BEN DIŞ KAPININ MANDALI MIYIM
Adım Ziğnet. 31 yaşındayım ve avukatım.
- Ne güzel bir mesleğiniz var.
* Üstelik boşanma avukatıyım. Mesleğim nedeniyle pek çok boşanan aileyi dinledim ama bir yıl önce ben de boşandım eşimden.
- Ne ilginç bir durum. Müvekkillerinden yıllardır dinledikleri, onu bu konuda daha temkinli olmaya yönlendirmiştir ama bazen kaderden kaçılmıyor.

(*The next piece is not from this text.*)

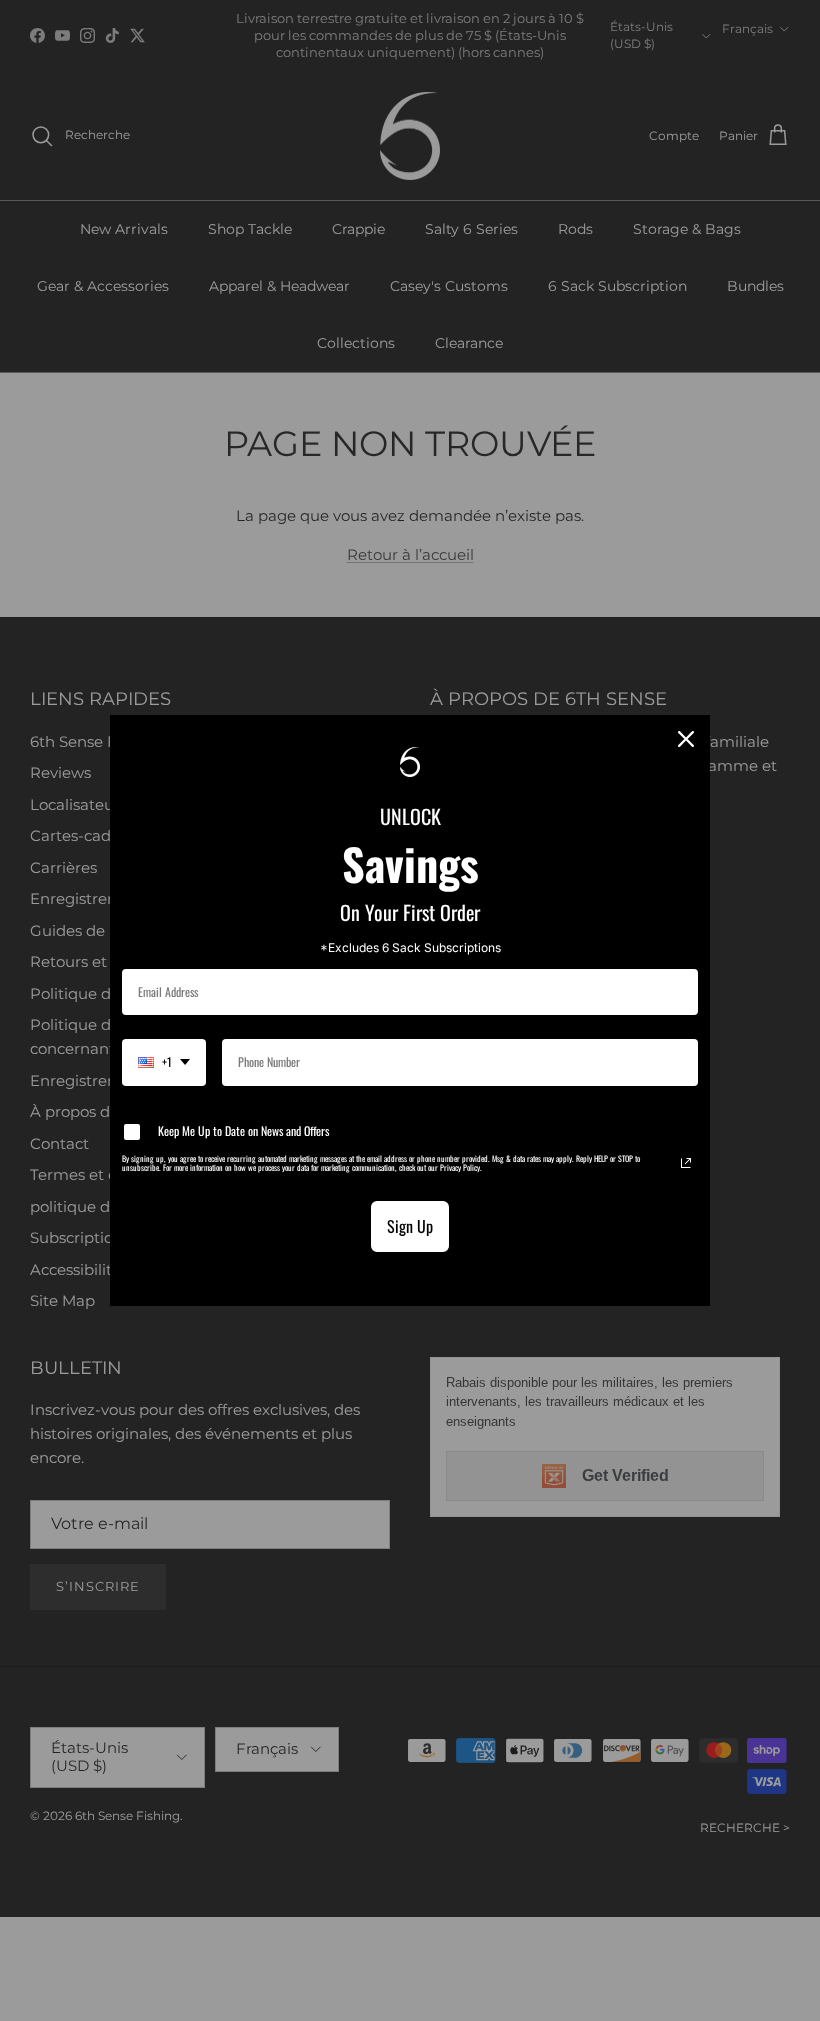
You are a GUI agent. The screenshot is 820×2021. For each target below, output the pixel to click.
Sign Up (410, 1226)
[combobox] (164, 1062)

* Eşimle beş yıl kadar arkadaşlık ettikten sonra evlendik. Gençliğim onunla geçti diyebilirim. Ne güzel günlermiş onlar. Ben onunla büyümüş, onunla Ziğnet olmuştum. Şu an ise o Ziğnet’ten eser yok. Tükendim. Yaşama sevincim kalmadı.
- Eskiye özlem duyuyor.
HAYAT SİTEMİ SEVMEZ
* Sorumsuz ve sevgisiz bir ailenin 3’üncü kızıyım. Üçümüz de hiç sevilmeden, ailemizden takdir görmeden, hep kendimizi onlara kanıtlamaya çalışarak büyüdük. Şimdi eğer saygın bir mesleğim varsa bunu biraz da aileme, aileme kendimi kanıtlayabilme çabalarıma borçluyum ama hâlâ kendimi birilerine kanıtlama peşindeyim. Bize çocukluğumuzda sunulmayan şeyleri başka yerlerde arama, eksiklerimi tamamlama isteğiyle bir yerlere varmaya çalışıyorum. Eşimle evlenirken de hep hayalim buydu. Beni sevsin, beni takdir etsin ve hiç olmazsa eşimin önceliği olabileyim.

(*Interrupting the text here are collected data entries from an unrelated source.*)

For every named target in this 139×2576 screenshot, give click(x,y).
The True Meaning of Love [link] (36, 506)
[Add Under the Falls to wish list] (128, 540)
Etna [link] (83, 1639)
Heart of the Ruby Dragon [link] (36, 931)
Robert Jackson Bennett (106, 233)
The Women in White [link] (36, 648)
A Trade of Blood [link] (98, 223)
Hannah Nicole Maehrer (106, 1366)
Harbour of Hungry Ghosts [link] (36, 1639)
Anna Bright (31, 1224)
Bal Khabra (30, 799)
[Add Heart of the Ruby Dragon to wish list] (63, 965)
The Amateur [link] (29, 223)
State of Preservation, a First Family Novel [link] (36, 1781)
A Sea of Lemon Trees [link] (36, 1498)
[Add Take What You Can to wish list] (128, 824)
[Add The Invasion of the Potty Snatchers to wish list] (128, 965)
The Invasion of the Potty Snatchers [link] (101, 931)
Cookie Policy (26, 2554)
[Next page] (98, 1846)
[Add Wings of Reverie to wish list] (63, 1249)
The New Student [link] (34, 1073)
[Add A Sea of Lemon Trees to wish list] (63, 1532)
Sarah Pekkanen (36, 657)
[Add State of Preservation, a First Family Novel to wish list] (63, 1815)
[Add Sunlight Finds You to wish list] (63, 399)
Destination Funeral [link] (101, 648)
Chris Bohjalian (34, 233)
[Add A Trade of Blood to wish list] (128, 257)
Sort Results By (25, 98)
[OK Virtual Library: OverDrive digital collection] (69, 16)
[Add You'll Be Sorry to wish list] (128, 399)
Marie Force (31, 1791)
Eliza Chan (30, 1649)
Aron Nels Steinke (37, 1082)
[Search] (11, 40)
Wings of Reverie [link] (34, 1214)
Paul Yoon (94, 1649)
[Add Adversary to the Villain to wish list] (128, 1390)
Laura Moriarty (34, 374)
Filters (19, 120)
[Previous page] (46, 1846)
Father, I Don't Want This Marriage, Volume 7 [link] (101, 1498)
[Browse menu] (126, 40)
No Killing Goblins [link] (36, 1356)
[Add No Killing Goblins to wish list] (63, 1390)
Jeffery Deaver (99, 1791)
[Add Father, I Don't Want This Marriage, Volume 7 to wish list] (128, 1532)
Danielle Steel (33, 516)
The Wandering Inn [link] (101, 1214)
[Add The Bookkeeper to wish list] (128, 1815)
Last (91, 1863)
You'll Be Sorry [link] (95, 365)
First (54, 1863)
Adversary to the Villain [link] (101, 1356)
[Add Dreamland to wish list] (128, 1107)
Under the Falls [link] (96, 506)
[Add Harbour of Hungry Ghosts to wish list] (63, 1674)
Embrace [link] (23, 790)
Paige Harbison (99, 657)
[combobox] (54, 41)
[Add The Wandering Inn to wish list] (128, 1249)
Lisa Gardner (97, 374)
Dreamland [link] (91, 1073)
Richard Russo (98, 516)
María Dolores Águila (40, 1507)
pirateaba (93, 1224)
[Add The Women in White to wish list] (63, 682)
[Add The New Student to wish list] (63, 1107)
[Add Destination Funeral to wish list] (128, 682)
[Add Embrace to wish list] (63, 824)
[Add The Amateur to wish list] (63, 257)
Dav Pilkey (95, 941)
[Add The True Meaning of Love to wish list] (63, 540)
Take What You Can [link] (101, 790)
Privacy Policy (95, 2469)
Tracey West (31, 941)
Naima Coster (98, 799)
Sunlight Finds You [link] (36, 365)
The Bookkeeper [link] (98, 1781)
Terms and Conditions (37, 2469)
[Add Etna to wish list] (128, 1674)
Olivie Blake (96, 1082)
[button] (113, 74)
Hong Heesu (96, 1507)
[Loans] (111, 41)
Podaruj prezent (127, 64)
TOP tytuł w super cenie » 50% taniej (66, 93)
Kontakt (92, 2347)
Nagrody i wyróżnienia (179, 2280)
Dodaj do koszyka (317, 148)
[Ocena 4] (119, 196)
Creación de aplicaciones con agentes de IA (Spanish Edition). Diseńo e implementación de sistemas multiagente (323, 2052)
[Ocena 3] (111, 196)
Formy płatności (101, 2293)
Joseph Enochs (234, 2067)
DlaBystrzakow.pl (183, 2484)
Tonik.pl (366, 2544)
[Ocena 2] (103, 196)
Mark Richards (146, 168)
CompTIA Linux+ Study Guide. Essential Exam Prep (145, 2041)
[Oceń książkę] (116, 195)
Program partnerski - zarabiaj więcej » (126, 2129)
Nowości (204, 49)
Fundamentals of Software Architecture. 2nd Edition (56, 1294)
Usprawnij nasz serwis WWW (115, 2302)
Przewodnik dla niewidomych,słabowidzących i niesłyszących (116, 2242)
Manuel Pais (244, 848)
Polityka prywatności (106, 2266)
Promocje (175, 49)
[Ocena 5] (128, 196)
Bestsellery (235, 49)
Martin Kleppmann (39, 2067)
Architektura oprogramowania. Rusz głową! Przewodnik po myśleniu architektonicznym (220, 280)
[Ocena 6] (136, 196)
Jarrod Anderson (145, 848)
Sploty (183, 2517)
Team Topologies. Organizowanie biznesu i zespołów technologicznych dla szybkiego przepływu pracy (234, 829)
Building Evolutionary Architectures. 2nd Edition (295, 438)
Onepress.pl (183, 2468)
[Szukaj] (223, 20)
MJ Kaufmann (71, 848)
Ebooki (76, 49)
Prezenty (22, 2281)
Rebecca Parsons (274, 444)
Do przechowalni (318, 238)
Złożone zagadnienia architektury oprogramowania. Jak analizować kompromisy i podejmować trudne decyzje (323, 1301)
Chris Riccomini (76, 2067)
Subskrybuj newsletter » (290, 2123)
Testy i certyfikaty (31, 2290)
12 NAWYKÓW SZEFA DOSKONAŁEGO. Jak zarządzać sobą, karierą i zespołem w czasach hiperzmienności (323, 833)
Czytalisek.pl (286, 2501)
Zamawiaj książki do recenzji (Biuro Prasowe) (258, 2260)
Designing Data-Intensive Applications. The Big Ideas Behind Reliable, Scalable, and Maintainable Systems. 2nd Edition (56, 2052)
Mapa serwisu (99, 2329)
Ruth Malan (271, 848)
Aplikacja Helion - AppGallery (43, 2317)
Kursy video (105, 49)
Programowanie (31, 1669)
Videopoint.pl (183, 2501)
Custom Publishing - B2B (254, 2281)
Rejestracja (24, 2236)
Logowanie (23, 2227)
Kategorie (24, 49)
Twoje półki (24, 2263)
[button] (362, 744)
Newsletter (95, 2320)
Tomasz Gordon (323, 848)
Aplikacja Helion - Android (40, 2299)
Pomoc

- Çocukluğundan beri hayatla ilişkisi sitemkâr. Oysa hayat ona sitem edenleri pek sevmez. Onu sevenleri sever.
SÜREKLİ YOK SAYILDIM
* Eşim özgüveni eksik, ailesine aşırı derecede bağımlı biriydi. Ailemden göremediğimi eşim bana gösterir, benimle sevinir, benimle üzülür, hayatla birlikte mücadele ederiz sanıyordum. O evde nihayet değerli olabilecek, saygı görebilecek, ben de varım diyecektim. Ama hiçbir şey hayal ettiğim gibi olmadı. Yine değer görmediğim hatta yok sayıldığım bir hayatın içinde buldum kendimi.
- Uzun bir arkadaşlık döneminiz olmuş. Eşinin nasıl biri olduğunu biraz biliyordun değil mi?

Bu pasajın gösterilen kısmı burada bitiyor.